All three pieces of the business — S&P Credit Solutions, S&P Capital IQ Desktop & Enterprise Solutions and S&P Capital IQ Markets Intelligence — contributed to the growth.

 

S&P Capital IQ’s international revenue increased 4% to $102 million in the first quarter and represented 34% of the segment’s total revenue.

 

Product rollouts have begun with a wave of new desktop capabilities that are all targeted to be launched before year-end. The first of these, Credit Analytics, launched in February. Credit Analytics allows S&P Capital IQ Desktop users to better understand the creditworthiness of potential investments and counterparties by utilizing a powerful set of risk analysis capabilities on a single platform.

 

S&P Dow Jones Indices: Revenue increased 18% to $137 million in the first quarter of 2014 compared to the same period last year. Quarterly operating profit increased 43% to $91 million. Quarterly operating profit attributable to the Company increased 45% to $67 million.

 

Approximately one-half of the revenue increase was due to growth in exchange-traded funds and exchange-traded derivatives.
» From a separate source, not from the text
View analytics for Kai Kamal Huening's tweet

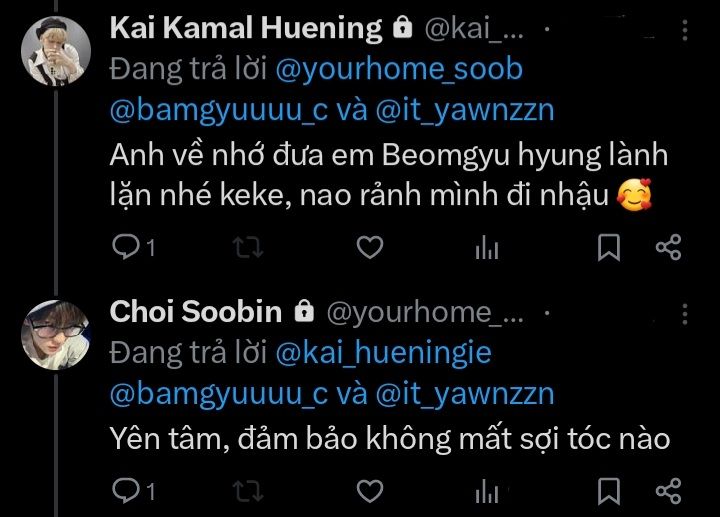point(487,247)
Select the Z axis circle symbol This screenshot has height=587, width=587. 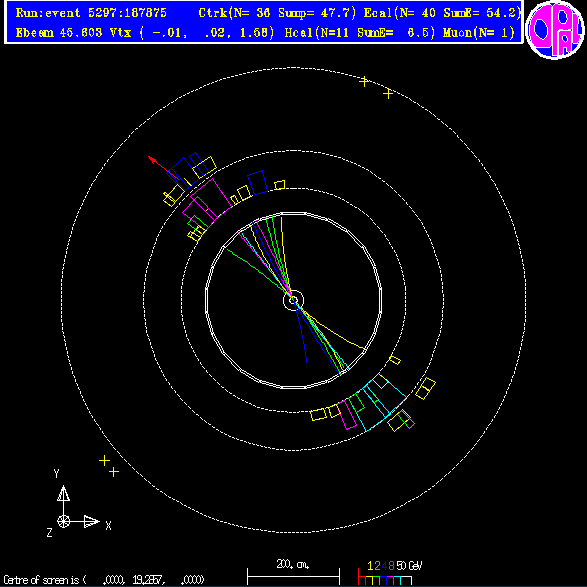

Assets under management in exchange-traded funds based on the S&P Dow Jones Indices increased 27% to $667 billion at the end of the quarter. Trading volume of the exchange-traded derivatives SPX (S&P 500 Index) and VIX (CBOE Volatility Index) increased 9% and 24%, respectively. The other half of the revenue increase was due to a refinement of our revenue recognition for certain products. This is expected to be the only quarter meaningfully impacted by this change.

 

Commodities & Commercial Markets: Revenue increased 6% to $251 million. Operating profit increased 27% to $76 million in the first quarter compared to the same period last year.

 

Platts continued to experience steady revenue growth, delivering a 14% increase to $148 million for the period. During the quarter, Petroleum, Metals & Agriculture, and Petrochemicals delivered double-digit revenue growth while Power & Gas delivered mid single-digit revenue growth.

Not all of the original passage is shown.